-------- Raw data --------

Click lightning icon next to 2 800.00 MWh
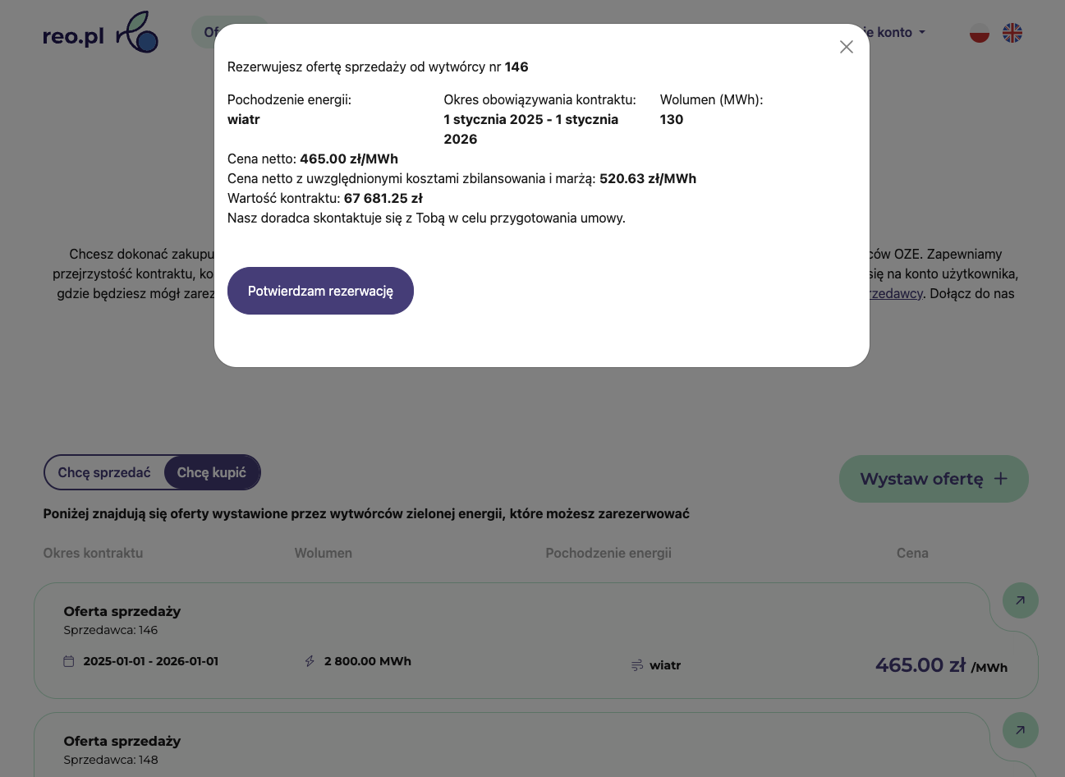The width and height of the screenshot is (1065, 777). pos(310,661)
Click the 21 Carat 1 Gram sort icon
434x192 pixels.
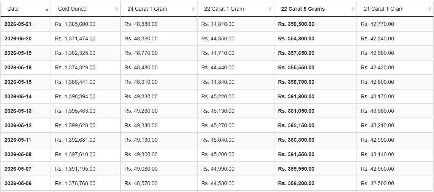tap(429, 9)
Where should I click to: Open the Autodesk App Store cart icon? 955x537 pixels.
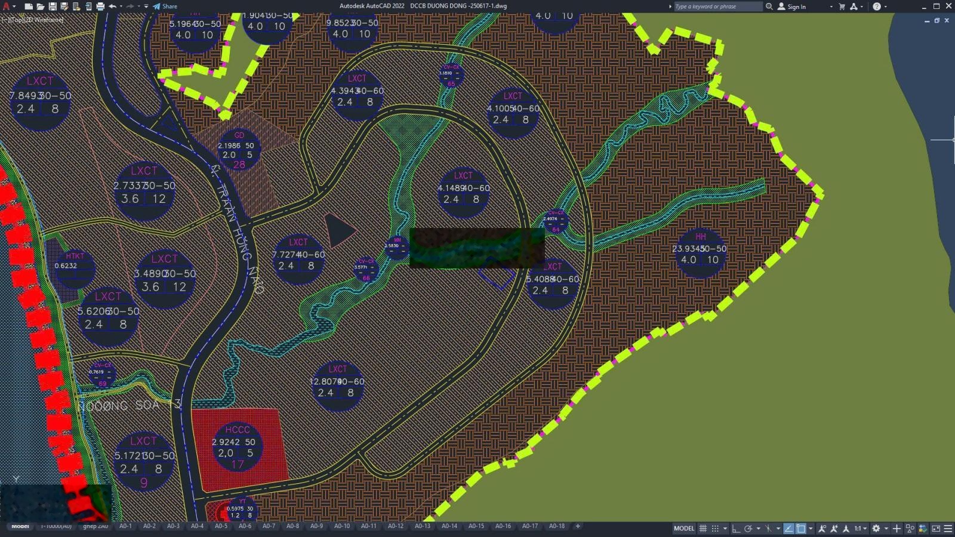842,7
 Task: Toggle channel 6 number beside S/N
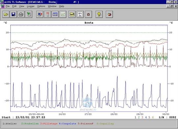153,117
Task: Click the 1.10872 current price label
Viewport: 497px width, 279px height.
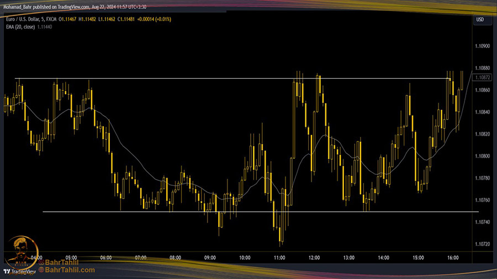Action: point(482,78)
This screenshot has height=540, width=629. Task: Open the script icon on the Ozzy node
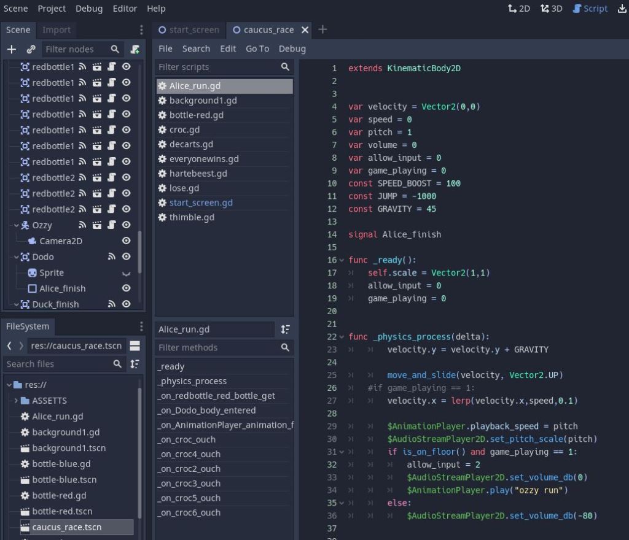click(x=112, y=225)
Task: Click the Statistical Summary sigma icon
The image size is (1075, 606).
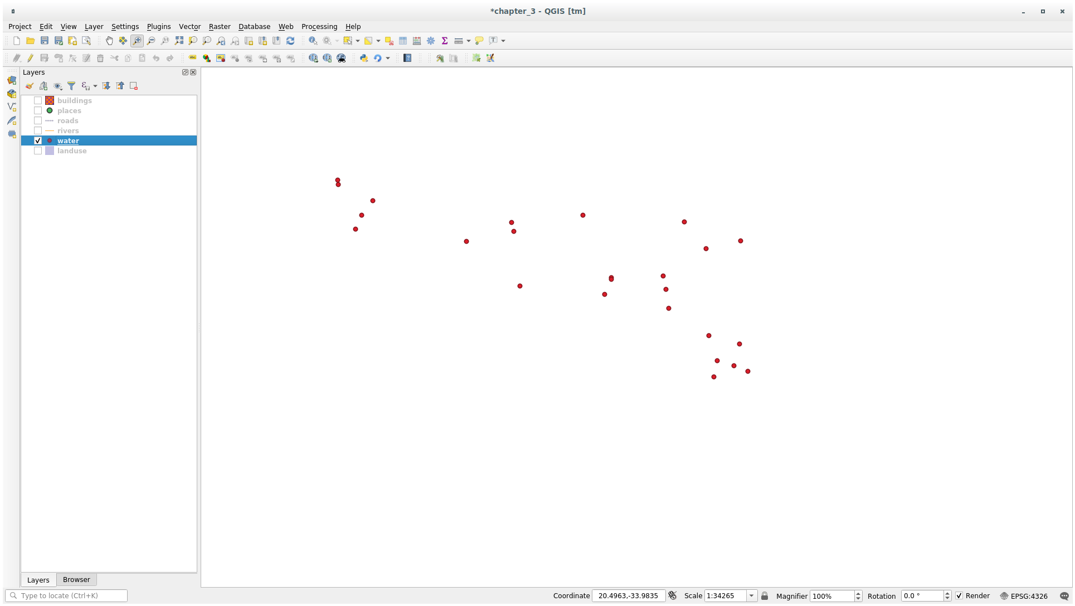Action: click(445, 41)
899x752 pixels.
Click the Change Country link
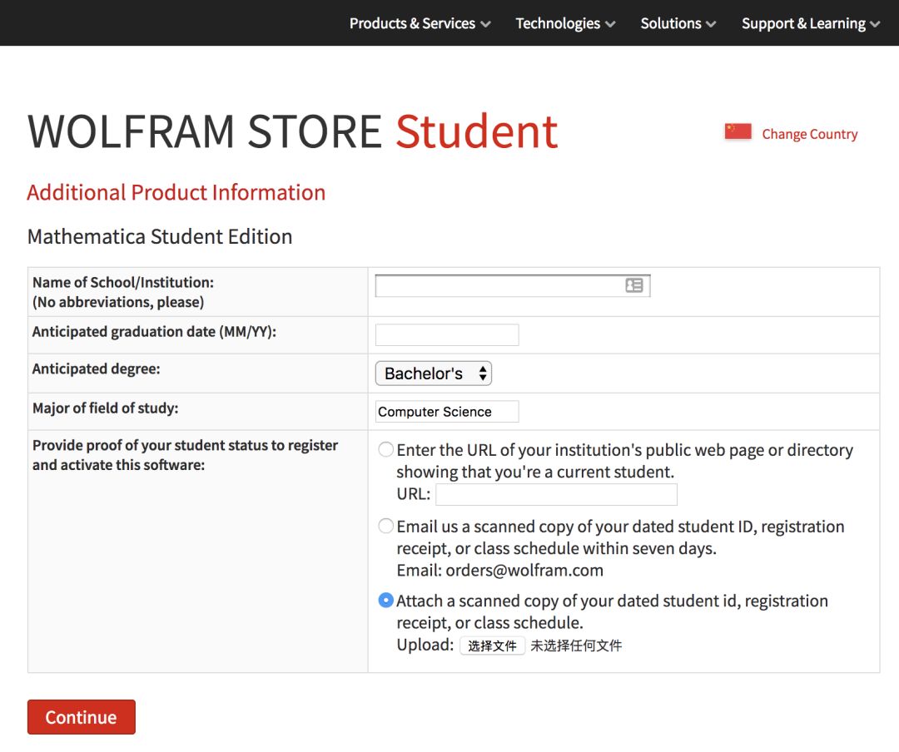coord(809,134)
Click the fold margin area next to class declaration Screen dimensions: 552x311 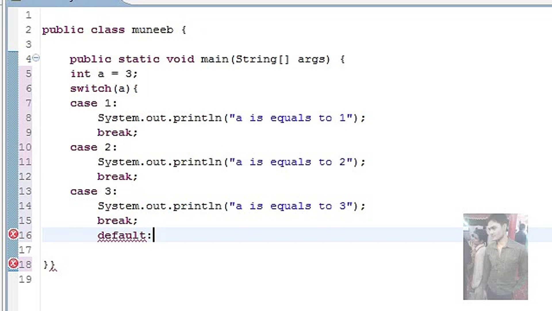(x=36, y=30)
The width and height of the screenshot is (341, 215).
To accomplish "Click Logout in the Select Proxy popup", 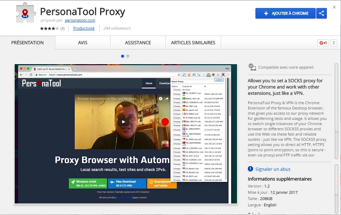I will click(x=219, y=79).
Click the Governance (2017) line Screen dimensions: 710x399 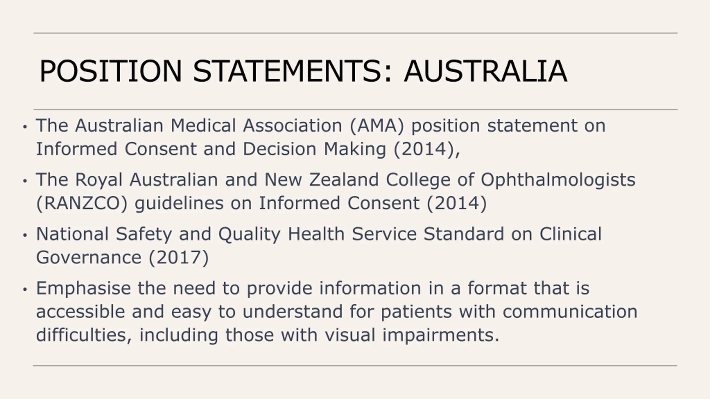(x=122, y=258)
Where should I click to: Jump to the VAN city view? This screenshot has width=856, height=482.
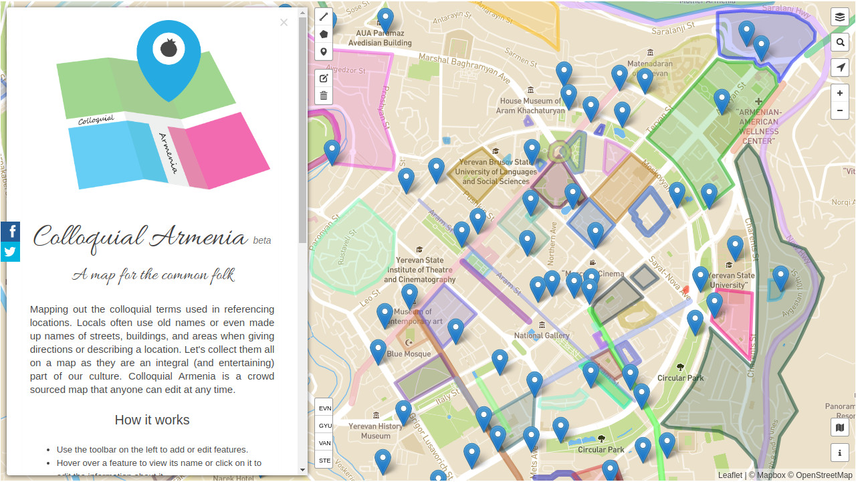[324, 443]
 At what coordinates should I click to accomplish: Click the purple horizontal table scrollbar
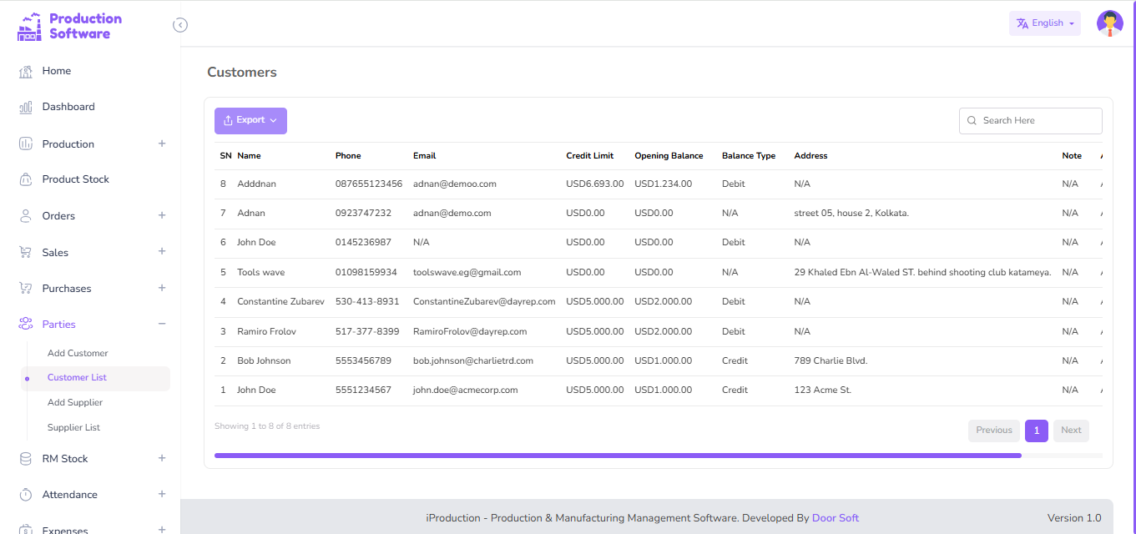618,456
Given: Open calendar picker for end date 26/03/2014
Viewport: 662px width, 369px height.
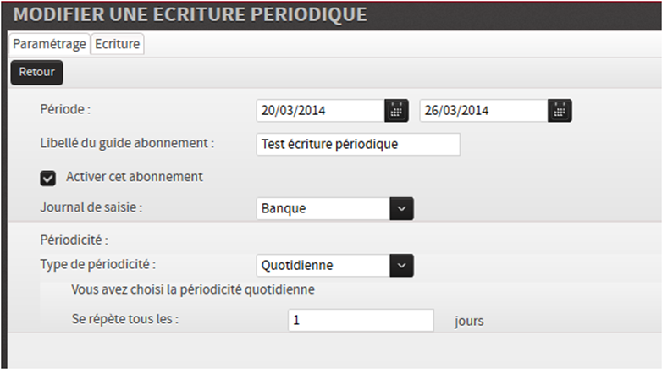Looking at the screenshot, I should coord(560,111).
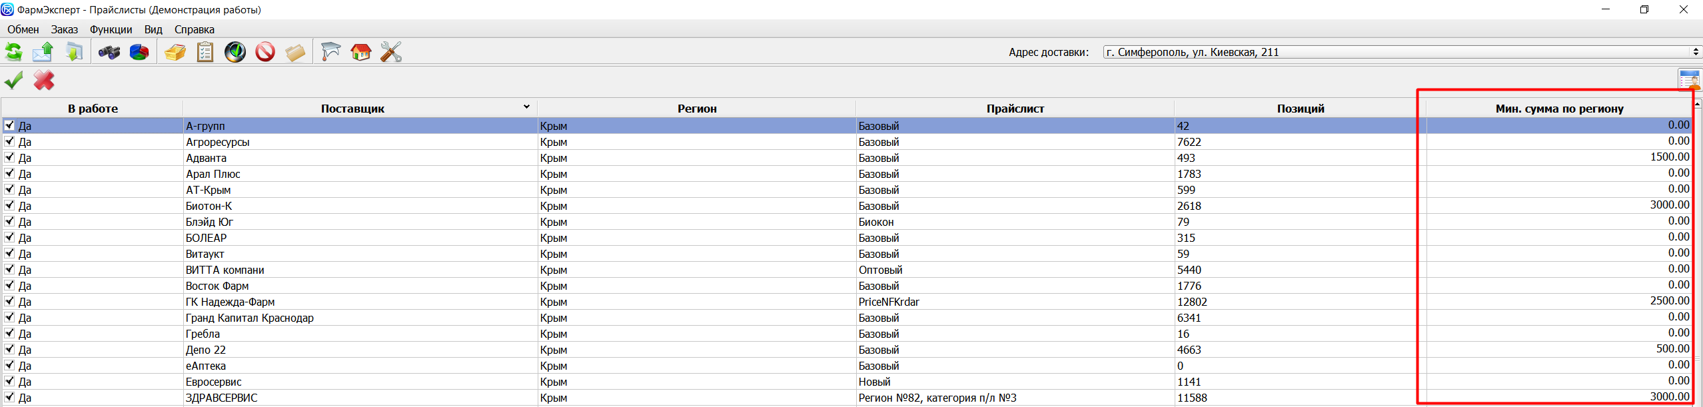Open the Функции menu
Image resolution: width=1703 pixels, height=407 pixels.
[111, 29]
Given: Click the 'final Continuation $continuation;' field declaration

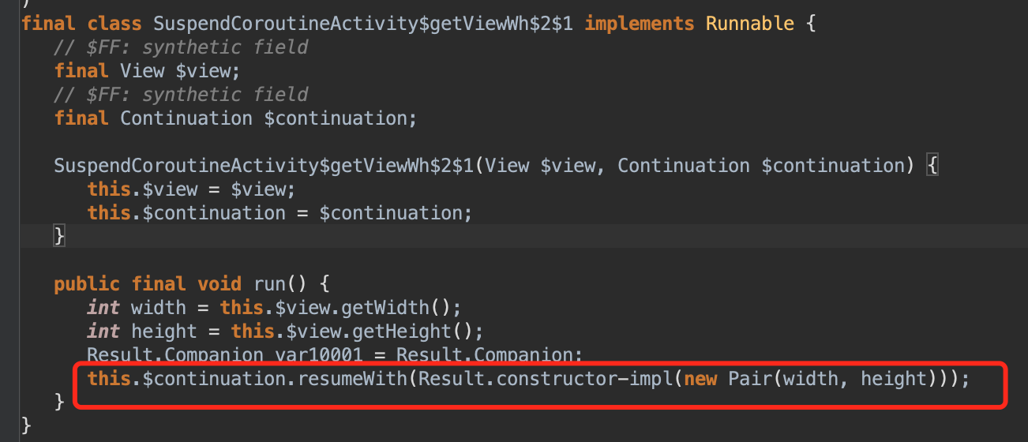Looking at the screenshot, I should pyautogui.click(x=235, y=118).
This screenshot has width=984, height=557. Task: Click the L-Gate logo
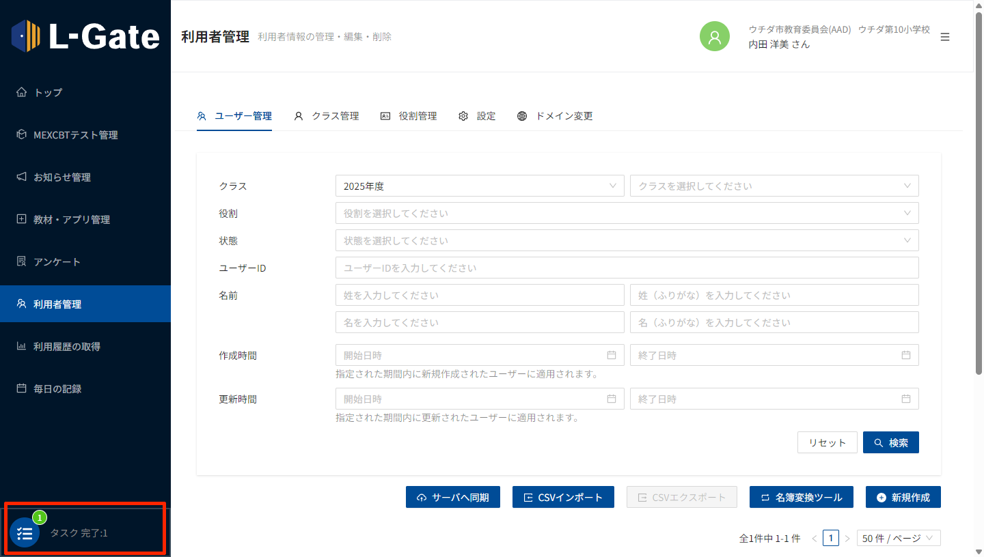[x=85, y=36]
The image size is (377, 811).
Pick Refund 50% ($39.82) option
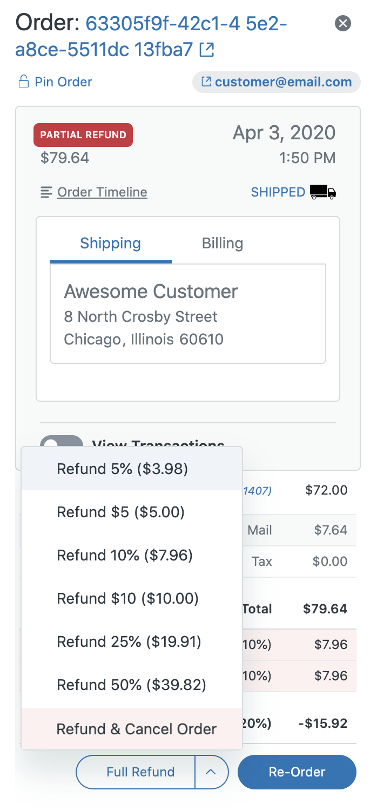pos(132,685)
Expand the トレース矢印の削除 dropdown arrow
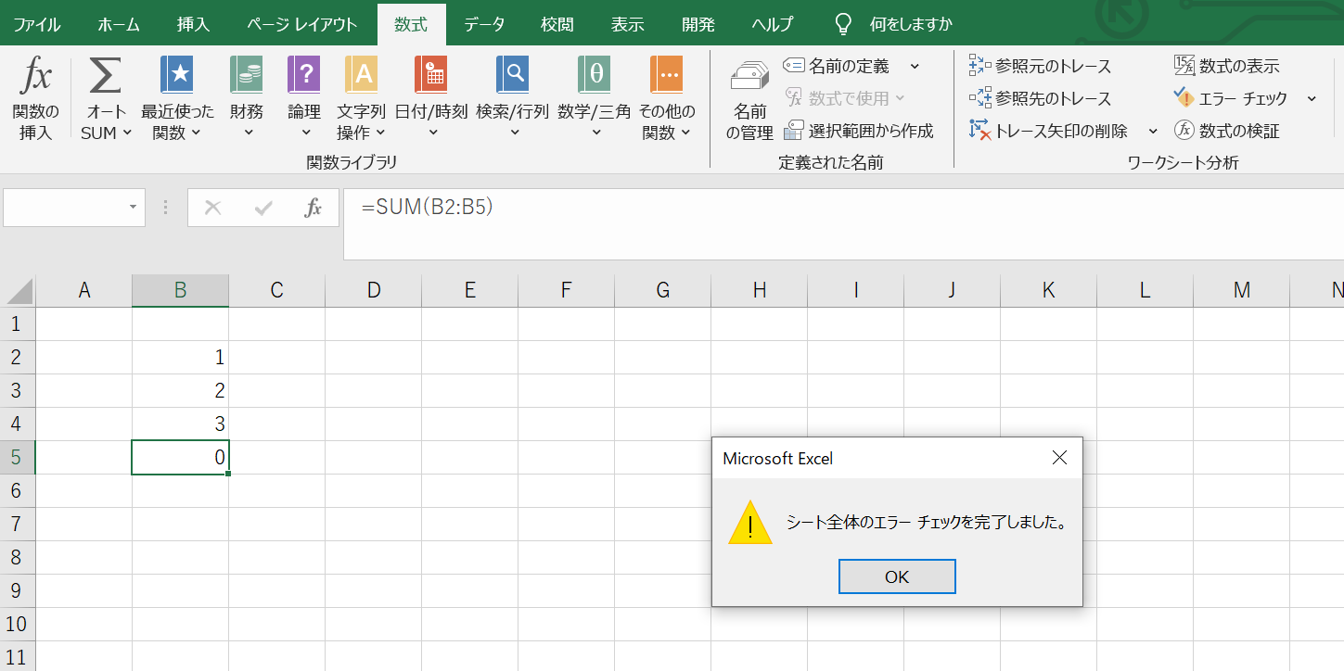This screenshot has width=1344, height=671. [x=1153, y=131]
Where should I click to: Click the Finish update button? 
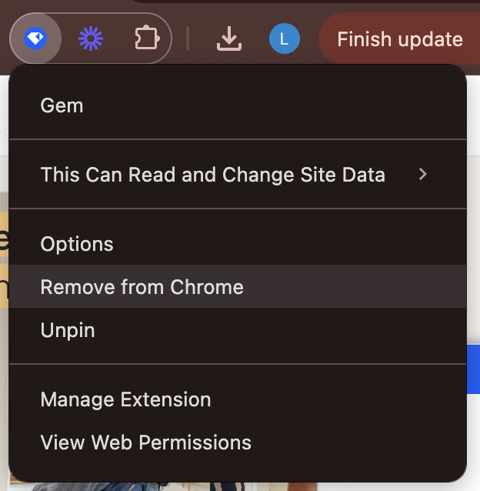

--------

Rewrite the items from the line containing "Given: Click the" through the end of the items, with "logo" replaced by "emblem" and nothing else changed. Leave the pictures out of your output.

#### Task output:
Given: Click the 'final Continuation $continuation;' field declaration

Looking at the screenshot, I should pyautogui.click(x=235, y=118).
This screenshot has width=984, height=557. Task: Click the L-Gate emblem
[x=85, y=36]
The image size is (377, 811).
Pick Refund 50% ($39.82) option
pos(132,685)
Expand the トレース矢印の削除 dropdown arrow
This screenshot has width=1344, height=671. [x=1153, y=131]
Where should I click to: Click the Finish update button? 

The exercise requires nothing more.